Trotzdem wird dieser Gipfel weitreichende und ziemlich sicher historische Folgen haben. Die bisherigen Verbündeten der USA, also in erster Linie Europa sowie Japan, Südkorea, Taiwan und Australien auf der anderen Seite des Pazifiks, müssen sich klar darüber sein, dass sie sich im Fall des Falles nicht länger auf den Beistand der ehemaligen westlichen Führungsmacht verlassen können.

Das zieht unweigerlich für die strategische Ausrichtung der betroffenen Staaten Konsequenzen nach sich. Ein Europa, das sich auf den Beistand der USA verlassen kann, wird sich anders gegenüber Russland oder anderen geopolitische Bedrohungen verhalten als eines, das im Ernstfall womöglich auf sich selbst gestellt sein wird.
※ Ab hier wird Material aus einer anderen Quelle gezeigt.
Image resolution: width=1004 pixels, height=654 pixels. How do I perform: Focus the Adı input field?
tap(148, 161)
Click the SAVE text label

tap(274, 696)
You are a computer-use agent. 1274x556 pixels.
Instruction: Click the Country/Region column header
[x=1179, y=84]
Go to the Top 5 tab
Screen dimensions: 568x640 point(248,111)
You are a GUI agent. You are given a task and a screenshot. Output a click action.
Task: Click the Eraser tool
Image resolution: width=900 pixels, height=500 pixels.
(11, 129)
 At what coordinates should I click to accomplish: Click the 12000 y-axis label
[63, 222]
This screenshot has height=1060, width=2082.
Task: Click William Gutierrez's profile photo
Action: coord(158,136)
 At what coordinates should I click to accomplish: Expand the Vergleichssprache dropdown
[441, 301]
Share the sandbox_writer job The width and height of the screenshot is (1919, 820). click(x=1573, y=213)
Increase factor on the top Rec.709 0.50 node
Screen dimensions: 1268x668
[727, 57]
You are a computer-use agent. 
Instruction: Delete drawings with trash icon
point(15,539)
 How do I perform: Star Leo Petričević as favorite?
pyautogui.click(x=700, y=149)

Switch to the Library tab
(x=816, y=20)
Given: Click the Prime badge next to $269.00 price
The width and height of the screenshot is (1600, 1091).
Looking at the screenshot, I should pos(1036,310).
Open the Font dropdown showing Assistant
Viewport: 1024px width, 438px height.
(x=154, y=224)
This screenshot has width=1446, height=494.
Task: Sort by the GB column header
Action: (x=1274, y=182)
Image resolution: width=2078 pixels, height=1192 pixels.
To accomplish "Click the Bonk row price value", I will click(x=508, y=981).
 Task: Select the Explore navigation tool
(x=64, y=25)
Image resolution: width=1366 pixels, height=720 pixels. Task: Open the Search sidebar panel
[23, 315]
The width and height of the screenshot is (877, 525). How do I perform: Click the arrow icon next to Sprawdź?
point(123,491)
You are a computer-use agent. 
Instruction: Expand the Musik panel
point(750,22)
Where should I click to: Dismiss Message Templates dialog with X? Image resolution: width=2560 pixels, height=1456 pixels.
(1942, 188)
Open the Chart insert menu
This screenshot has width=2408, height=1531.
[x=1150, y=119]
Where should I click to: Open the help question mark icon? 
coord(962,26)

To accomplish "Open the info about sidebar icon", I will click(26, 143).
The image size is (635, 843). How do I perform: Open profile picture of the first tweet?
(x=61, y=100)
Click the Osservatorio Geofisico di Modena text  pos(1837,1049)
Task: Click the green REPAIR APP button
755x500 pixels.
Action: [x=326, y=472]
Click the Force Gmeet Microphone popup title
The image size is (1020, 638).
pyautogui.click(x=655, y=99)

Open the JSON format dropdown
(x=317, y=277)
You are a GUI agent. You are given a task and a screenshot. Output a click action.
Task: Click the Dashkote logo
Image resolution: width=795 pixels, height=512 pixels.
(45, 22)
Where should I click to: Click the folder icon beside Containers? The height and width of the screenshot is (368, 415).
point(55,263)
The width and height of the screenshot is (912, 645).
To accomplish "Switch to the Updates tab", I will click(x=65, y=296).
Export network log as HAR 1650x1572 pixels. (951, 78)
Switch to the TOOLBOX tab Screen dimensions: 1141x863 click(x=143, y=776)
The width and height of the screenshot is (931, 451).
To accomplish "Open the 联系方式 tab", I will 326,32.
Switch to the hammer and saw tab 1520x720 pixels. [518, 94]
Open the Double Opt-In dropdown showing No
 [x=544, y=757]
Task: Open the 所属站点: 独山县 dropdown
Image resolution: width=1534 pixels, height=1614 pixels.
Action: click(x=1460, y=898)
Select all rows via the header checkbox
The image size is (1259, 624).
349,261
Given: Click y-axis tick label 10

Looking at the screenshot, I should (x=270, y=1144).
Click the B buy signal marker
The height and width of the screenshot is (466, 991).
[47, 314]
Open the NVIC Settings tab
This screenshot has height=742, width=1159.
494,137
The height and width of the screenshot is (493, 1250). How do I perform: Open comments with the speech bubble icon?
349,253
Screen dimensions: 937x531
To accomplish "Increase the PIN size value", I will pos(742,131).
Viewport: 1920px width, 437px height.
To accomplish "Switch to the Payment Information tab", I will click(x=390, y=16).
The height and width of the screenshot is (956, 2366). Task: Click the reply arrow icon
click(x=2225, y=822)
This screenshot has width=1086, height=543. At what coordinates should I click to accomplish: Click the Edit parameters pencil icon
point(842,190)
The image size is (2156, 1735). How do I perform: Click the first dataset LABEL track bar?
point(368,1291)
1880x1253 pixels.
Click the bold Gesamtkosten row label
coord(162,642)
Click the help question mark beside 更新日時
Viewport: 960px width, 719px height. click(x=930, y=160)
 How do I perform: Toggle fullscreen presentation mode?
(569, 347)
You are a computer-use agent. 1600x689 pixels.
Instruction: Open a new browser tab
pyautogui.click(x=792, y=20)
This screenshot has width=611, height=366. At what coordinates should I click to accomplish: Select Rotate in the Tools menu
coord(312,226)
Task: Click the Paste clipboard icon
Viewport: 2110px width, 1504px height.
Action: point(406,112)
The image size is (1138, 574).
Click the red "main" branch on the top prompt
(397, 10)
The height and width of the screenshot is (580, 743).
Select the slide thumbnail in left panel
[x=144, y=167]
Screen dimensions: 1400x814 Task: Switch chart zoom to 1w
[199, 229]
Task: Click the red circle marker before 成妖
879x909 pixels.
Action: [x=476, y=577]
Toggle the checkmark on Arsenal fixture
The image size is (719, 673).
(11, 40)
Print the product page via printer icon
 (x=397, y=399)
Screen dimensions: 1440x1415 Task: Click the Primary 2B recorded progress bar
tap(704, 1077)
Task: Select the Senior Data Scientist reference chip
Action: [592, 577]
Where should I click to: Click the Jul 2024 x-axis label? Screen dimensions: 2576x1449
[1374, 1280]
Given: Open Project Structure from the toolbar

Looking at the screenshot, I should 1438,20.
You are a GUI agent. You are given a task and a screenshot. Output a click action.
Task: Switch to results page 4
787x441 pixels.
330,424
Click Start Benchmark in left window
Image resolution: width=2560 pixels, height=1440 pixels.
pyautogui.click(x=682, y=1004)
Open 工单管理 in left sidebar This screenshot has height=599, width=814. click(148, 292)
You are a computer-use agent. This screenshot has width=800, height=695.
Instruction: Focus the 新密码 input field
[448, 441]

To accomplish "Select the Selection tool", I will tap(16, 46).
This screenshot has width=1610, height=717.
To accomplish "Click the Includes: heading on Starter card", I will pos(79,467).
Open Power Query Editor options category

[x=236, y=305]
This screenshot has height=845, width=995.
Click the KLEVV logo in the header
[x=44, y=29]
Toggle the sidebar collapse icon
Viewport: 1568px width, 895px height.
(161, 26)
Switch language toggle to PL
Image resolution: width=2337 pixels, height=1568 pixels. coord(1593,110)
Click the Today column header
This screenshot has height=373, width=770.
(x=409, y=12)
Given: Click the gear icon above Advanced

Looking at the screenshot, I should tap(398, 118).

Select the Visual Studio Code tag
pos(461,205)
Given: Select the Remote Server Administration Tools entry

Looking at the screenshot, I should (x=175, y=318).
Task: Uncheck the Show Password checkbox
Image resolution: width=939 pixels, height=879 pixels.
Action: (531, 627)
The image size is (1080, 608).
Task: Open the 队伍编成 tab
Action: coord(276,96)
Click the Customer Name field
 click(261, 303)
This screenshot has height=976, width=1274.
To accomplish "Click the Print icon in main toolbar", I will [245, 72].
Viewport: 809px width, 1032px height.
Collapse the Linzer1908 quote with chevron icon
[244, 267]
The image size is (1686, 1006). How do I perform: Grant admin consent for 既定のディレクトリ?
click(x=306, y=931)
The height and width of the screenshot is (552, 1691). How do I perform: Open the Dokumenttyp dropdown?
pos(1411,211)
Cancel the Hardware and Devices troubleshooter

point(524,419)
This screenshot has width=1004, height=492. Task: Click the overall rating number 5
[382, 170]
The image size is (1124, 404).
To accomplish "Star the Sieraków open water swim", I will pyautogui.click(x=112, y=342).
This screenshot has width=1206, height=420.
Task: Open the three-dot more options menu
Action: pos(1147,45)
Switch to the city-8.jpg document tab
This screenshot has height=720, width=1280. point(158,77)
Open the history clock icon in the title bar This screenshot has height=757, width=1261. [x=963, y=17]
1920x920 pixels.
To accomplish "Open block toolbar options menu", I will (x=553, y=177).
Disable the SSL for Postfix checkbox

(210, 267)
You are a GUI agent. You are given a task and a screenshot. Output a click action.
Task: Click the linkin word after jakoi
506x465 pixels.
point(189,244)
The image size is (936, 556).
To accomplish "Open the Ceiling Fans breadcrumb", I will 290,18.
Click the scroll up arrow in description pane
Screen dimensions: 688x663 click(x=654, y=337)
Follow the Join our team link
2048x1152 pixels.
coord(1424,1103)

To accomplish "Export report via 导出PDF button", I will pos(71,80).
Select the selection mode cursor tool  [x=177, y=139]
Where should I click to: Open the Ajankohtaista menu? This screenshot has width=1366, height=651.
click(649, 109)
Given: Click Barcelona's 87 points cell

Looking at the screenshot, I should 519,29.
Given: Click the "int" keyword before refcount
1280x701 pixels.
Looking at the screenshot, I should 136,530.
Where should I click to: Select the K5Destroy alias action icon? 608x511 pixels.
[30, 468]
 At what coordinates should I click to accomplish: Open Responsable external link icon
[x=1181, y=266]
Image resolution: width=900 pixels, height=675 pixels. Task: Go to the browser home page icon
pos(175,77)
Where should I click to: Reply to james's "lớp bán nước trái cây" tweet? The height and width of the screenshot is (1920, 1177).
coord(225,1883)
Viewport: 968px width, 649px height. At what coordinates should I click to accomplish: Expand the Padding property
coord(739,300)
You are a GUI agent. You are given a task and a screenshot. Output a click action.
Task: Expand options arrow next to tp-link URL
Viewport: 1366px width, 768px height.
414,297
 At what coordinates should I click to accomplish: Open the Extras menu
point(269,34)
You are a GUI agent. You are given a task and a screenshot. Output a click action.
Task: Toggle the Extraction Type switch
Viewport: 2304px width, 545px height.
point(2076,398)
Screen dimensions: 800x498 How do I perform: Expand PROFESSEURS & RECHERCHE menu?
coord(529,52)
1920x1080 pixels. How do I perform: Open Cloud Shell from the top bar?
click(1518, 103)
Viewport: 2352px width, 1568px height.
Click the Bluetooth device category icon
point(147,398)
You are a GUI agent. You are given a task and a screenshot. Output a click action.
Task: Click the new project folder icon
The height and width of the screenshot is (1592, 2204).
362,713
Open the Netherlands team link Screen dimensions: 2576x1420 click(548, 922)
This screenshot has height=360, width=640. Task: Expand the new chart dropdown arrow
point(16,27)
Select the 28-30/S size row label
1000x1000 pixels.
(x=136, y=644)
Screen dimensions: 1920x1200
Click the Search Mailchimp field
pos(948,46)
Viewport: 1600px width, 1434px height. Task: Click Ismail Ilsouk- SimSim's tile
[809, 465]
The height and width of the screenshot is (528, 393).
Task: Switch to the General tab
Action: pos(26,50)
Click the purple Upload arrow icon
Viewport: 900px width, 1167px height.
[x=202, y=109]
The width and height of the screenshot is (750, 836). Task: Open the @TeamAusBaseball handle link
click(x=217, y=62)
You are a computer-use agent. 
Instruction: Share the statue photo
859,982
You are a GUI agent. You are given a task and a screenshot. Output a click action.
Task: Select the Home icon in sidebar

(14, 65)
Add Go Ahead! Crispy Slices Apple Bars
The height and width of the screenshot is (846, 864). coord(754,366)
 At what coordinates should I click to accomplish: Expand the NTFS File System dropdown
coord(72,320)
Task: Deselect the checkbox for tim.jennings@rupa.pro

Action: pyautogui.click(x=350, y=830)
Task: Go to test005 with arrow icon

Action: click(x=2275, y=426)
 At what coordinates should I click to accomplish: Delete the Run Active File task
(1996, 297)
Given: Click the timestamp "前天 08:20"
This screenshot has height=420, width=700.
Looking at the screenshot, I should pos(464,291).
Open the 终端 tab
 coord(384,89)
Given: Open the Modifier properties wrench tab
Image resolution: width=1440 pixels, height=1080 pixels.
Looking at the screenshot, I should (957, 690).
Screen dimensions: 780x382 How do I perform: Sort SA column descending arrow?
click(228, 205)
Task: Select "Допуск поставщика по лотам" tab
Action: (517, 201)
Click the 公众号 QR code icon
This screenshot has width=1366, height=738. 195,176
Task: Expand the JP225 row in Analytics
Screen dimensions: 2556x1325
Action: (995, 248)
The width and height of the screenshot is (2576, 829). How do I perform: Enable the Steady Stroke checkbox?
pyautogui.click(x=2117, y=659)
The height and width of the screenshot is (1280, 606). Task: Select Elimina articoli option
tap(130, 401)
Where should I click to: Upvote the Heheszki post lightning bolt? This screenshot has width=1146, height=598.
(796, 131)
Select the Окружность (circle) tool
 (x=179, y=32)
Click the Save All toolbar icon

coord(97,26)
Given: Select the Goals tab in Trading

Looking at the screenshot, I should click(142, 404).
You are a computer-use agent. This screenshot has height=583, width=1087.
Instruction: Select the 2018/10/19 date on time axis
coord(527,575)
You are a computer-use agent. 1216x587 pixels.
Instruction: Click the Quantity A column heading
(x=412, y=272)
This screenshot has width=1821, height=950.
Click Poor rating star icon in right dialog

Noch viel gravierender aber werden die Folgen in Asien sein. Hier haben die Jahrzehnte der Pax Americana die Rivalitäten zwischen den historischen Gegnern ausbalanciert und so für weitgehende Stabilität gesorgt. Vor allem Japan, Südkorea, Indonesien, Taiwan und die Philippinen müssen künftig aus eigener Kraft ihr Verhältnis zu China neu ausrichten.

Peking muss nun noch weniger Widerstand bei der Ausweitung seines pazifischen Vorhofs fürchten. Es ist in ganz Ostasien wieder die Sonne, um welche die Planeten kreisen, das Reich der Mitte seiner Weltregion.

Darauf hat Peking seit Beginn der Öffnung vor bald vierzig Jahren hingearbeitet; und wahrscheinlich wäre aller Widerstand dagegen angesichts der Größe des Landes und seiner Bevölkerungsstärke ohnehin nur ein hinhaltender Kampf gegen die geostrategischen Tatsachen. Aber die USA unter Trump sind dabei, diesen Prozess auf einzigartige Weise zu beschleunigen. Und das auf Kosten ihres eigenen wirtschaftlichen und politischen Einflusses in dieser Zukunftsregion.

Natürlich spricht nichts gegen und alles für eine nachhaltige Friedenslösung auf der koreanischen Halbinsel. Sie würde auf jeden Fall die bestehende Ordnung über den Haufen werfen.